Retailers will soon begin to introduce their own brands as Foodworld has already done with many food products. They have also begun to refuse to stock some brands and some pack-sizes because they are not satisfied with the profits from them. There is no law that can compel such retailers to stock a range wide enough to suit all consumers. Perhaps someone should use the consumer courts to ensure that smaller pack-sizes and lower-priced brands are not banished in this retail quest for optimizing profits.

Companies are also trying to get their sales forces to learn new skills. These include creating specialists in merchandising, displays and window-dressing. The salesman in a large store must be able to talk knowledgeably to a self-service store manager of his product’s sales and profits in a shop in relation to the shelf-space he wants for it in the store. He must also be able to compare his numbers with those of other products. When there is a special promotion on a product, he must now be able to demonstrate with numbers as to what additional profits are possible because the promotion will stimulate sales.

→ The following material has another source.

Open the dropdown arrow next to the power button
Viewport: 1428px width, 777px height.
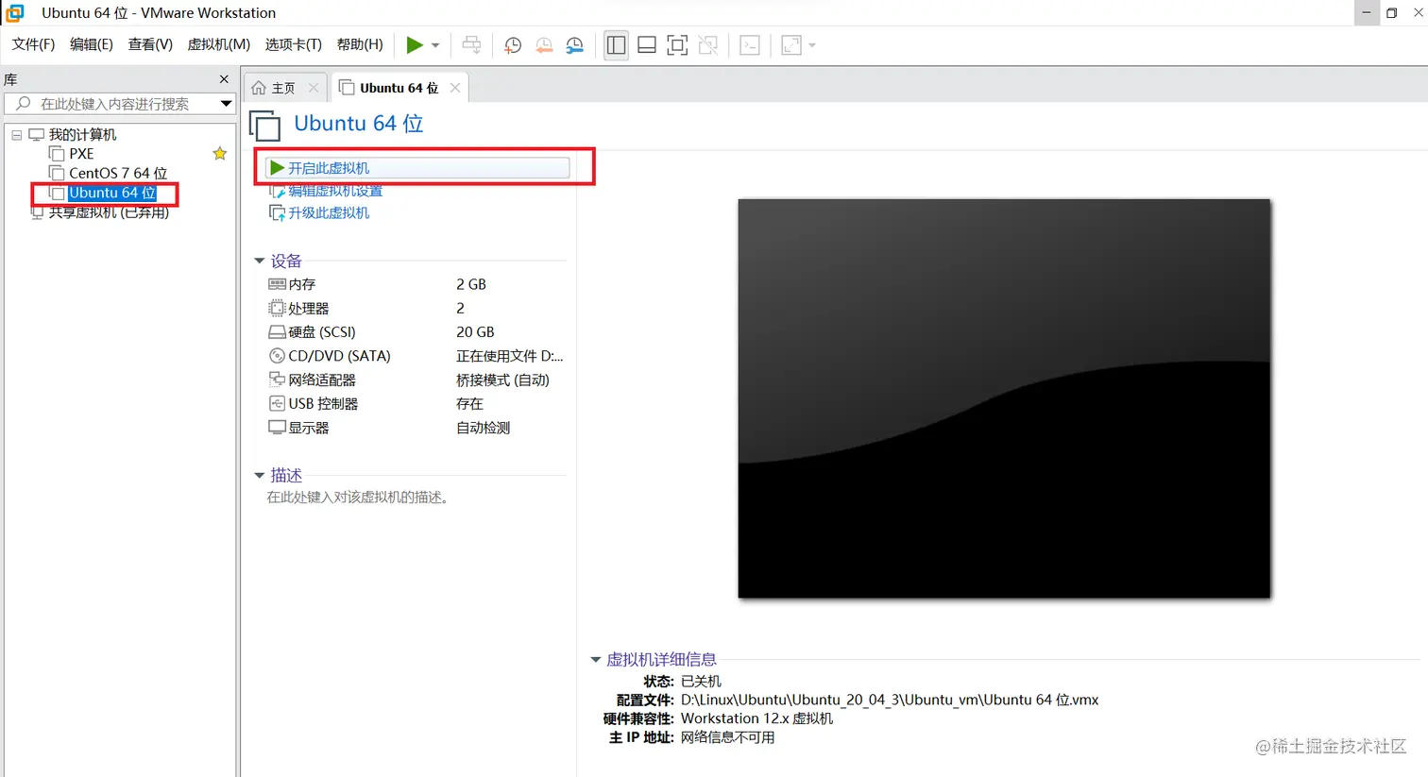coord(434,44)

I had developed the concept, using the data from NCAER’s larger sample surveys, that the Indian market could be seen as a pyramid, with a large base of the destitute, smaller number of aspirants, still smaller number of climbers, with the next two levels of the pyramid being the consuming classes who bought most goods and the rich. I had forecast in the early Nineties that, over time, the bottom would narrow, the middle would bulge and the top would also get larger. Ultimately, the market as a pyramid would become a ‘fat boy’ with many more among the consuming classes and rich, and much less than before in the bottom three levels. Recent NCAER draft estimates suggest that this forecast was correct.

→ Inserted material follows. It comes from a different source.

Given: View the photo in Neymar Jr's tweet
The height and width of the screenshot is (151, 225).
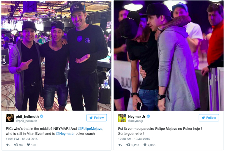Looking at the screenshot, I should click(169, 55).
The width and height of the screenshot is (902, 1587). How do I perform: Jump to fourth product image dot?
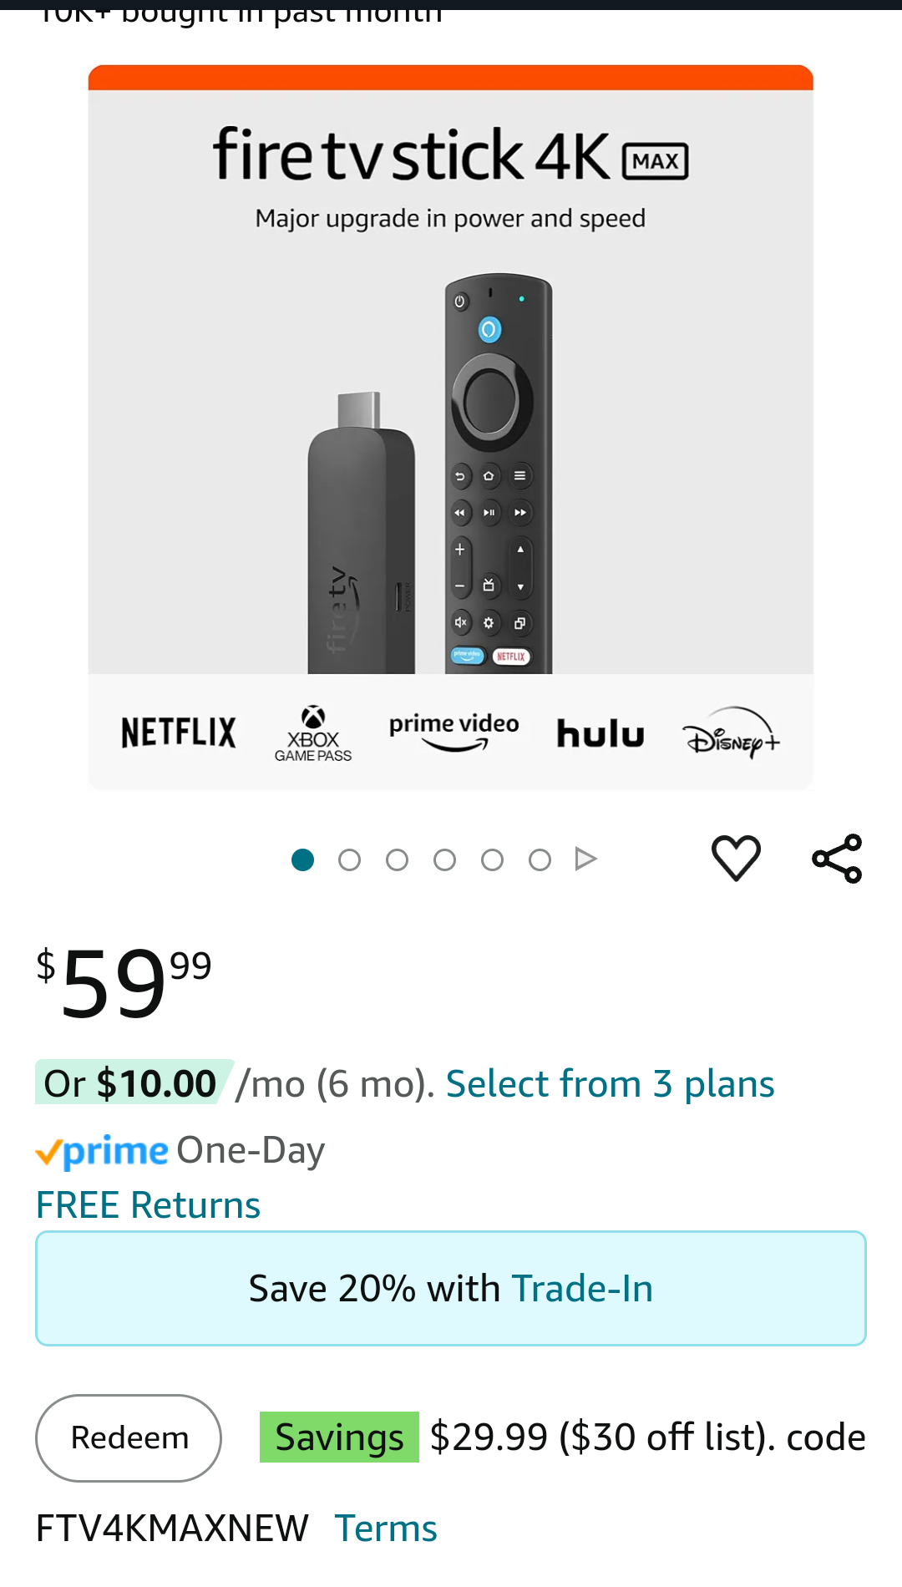[x=445, y=859]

Between 1989 and 2006, the percentage in the “consuming classes” among urban households is estimated as having grown from 27 to 66 per cent. The “very rich” may have grown from 0.8 to 6.3 per cent. The “destitutes, aspirants and climbers” together have probably come down from a total of 71 to 27 per cent of all households. Among rural households, the estimates show a slower rate of change over the same period, with the “consuming classes” having gone up from 8.6 per cent of households to 28.7 per cent, the “very rich” from 0.1 to 1.0 per cent, while the bottom three classes in the pyramid came down from 90 to 60 per cent. Clearly, there has been a transformation in Indian markets.

It is not surprising that companies are rapidly gravitating to rural markets for all kinds of products, from cell phones, ready-mades and toilet soaps to motor cycles and cars. The retail revolution is stronger in the towns below the metros. The “small” towns of yesterday like Ludhiana, Rajahmundry and Bellary have become markets of high potential, buying up top-of-the-market cars like the Mercedes. The markets have also gone deep into the countryside for a variety of manufactured consumer products.

The “Velvette” shampoo revolutionized the approach to the bottom of the market pyramid. It has extended itself now to many other products. Design and appearance have been modified to preserve essential functions but at low prices. Air Deccan is a good example of applying this principle. However, as Vijay Mallya said when he bought control in Air Deccan, “These low price customers will climb to my airline.” That is a good principle to keep in mind. The customer starts with low-priced products and then gravitates to the upper reaches.

The consumer revolution is here. The consumer has become king; he can now choose to walk away from a brand that does not suit him, which could not be done a decade ago. Manufacturers now have to pay close attention to what the consumer says and wants.